■ **GIVEN DATA**
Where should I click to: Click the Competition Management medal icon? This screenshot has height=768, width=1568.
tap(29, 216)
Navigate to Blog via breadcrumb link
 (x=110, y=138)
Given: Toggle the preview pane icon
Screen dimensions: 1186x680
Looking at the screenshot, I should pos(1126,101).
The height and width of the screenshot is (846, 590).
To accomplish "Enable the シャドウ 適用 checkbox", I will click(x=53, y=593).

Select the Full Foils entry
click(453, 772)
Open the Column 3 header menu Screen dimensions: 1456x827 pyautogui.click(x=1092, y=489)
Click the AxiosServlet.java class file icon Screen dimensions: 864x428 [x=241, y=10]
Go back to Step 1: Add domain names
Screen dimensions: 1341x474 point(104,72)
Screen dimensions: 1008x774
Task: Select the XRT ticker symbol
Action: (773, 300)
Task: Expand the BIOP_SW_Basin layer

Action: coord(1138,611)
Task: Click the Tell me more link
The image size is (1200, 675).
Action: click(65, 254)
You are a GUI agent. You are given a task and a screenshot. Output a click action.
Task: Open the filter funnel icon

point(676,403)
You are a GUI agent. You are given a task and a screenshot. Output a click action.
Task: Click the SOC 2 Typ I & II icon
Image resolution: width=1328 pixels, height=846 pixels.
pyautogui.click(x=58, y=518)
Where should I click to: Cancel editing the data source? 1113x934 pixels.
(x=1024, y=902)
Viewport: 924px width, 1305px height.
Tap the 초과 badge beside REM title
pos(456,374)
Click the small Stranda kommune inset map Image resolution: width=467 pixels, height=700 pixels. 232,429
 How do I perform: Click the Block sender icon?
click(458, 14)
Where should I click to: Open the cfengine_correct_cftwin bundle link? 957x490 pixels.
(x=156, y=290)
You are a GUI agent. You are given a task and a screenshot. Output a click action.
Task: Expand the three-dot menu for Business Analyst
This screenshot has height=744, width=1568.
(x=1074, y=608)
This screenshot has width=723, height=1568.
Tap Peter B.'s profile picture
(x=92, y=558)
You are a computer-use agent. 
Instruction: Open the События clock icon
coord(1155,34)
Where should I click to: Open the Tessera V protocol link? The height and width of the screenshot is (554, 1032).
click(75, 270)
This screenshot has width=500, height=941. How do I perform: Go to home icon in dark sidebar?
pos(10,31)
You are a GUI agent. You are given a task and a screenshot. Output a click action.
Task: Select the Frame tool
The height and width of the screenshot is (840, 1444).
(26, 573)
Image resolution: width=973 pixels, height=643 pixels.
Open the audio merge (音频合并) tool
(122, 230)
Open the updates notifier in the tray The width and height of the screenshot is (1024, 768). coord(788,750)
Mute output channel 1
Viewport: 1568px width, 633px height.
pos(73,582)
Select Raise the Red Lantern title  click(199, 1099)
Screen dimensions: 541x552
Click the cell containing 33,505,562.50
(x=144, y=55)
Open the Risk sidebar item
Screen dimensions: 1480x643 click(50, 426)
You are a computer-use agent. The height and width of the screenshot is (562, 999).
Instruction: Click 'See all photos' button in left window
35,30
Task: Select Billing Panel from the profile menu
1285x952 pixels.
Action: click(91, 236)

■ **INSTRUCTIONS TO FOLLOW**
Give an exact copy of the lines above from the line with "Screen dimensions: 541x552" up to and including the line with "Task: Select Billing", and leave everything else out.

■ **COMPLETED EXERCISE**
Screen dimensions: 541x552
Click the cell containing 33,505,562.50
(x=144, y=55)
Open the Risk sidebar item
Screen dimensions: 1480x643 click(50, 426)
You are a computer-use agent. The height and width of the screenshot is (562, 999).
Instruction: Click 'See all photos' button in left window
35,30
Task: Select Billing Panel from the profile menu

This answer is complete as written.